On 08/08/15 22:56, Paul Looney wrote:
Richmond,

The key here is the “if” - which creates a conditional clause - which requires the 
past plural of the verb (in this case “were”). This is similar to the “wenn" 
clause in German (Deutsch) and the “ut” clause in Latin.
If I were able, I’d thank you in person for mentioning this.

Paul Looney

I'm not sure anent that:

"He had been visiting a friend in the neighbouring county, and that
friend having recently had his grounds laid out by an improver, Mr.
Rushworth _was returned_ with his head full of the subject, and very eager
to be improving his own place in the same way; and though not saying
much to the purpose, could talk of nothing else."

Jane Austen, "Mansfield Park"

Richmond.

On Aug 8, 2015, at 9:42 AM, Richmond <richmondmathew...@gmail.com> wrote:

Jane Austen [amongst others] uses an interesting type of grammatical 
construction of this sort:

After breakfast, the girls walked to Meryton to inquire if Mr.

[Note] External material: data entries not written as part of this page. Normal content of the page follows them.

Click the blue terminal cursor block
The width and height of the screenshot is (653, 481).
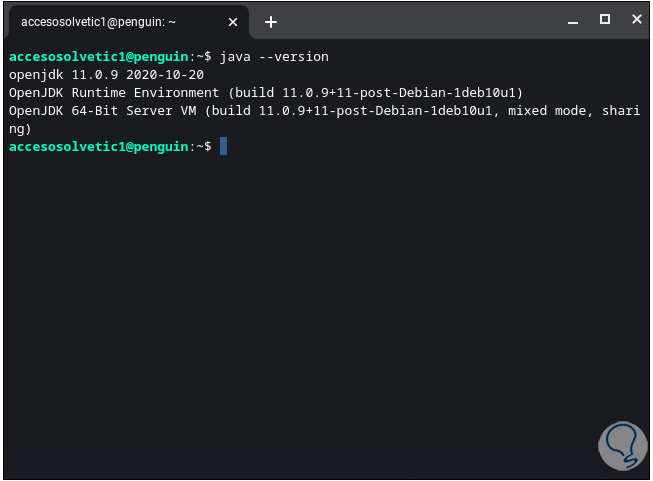click(x=223, y=146)
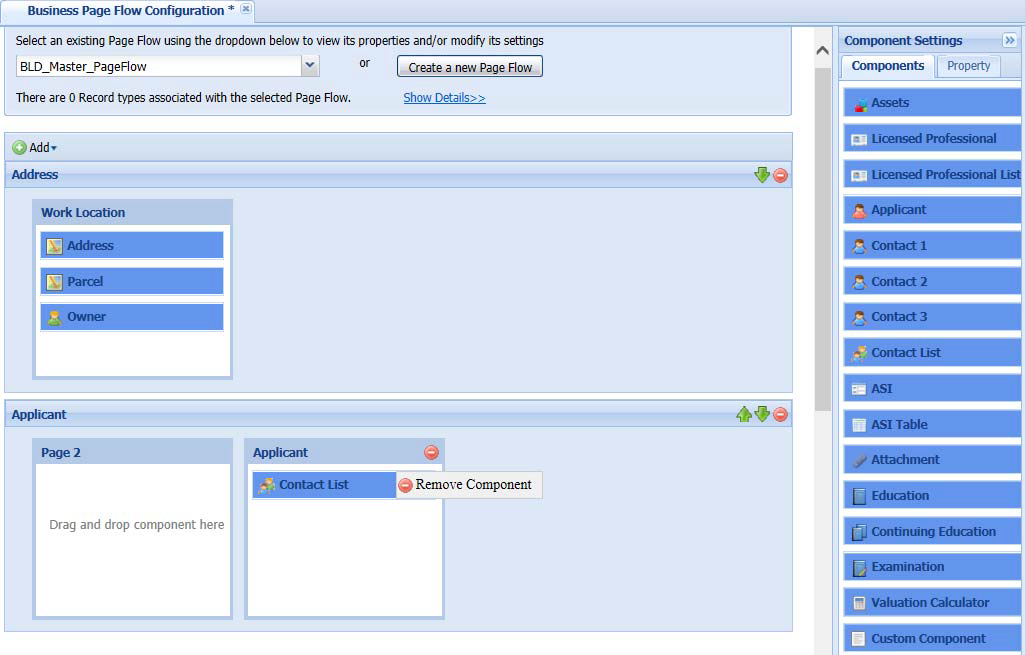Select the Assets component
This screenshot has width=1025, height=655.
pos(931,103)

Wickham
_were returned_, and to lament over his absence from the Netherfield ball.

Pride and Prejudice.

I would like to analyse a million word corpus that I have been granted access 
to for this type of construction.

However, I don't want to find examples of only 'were returned', but all 
examples of

were + infinitive / preterite / past participle

and, presumably for that I shall have to use wildcards . . .

OR ???

Richmond.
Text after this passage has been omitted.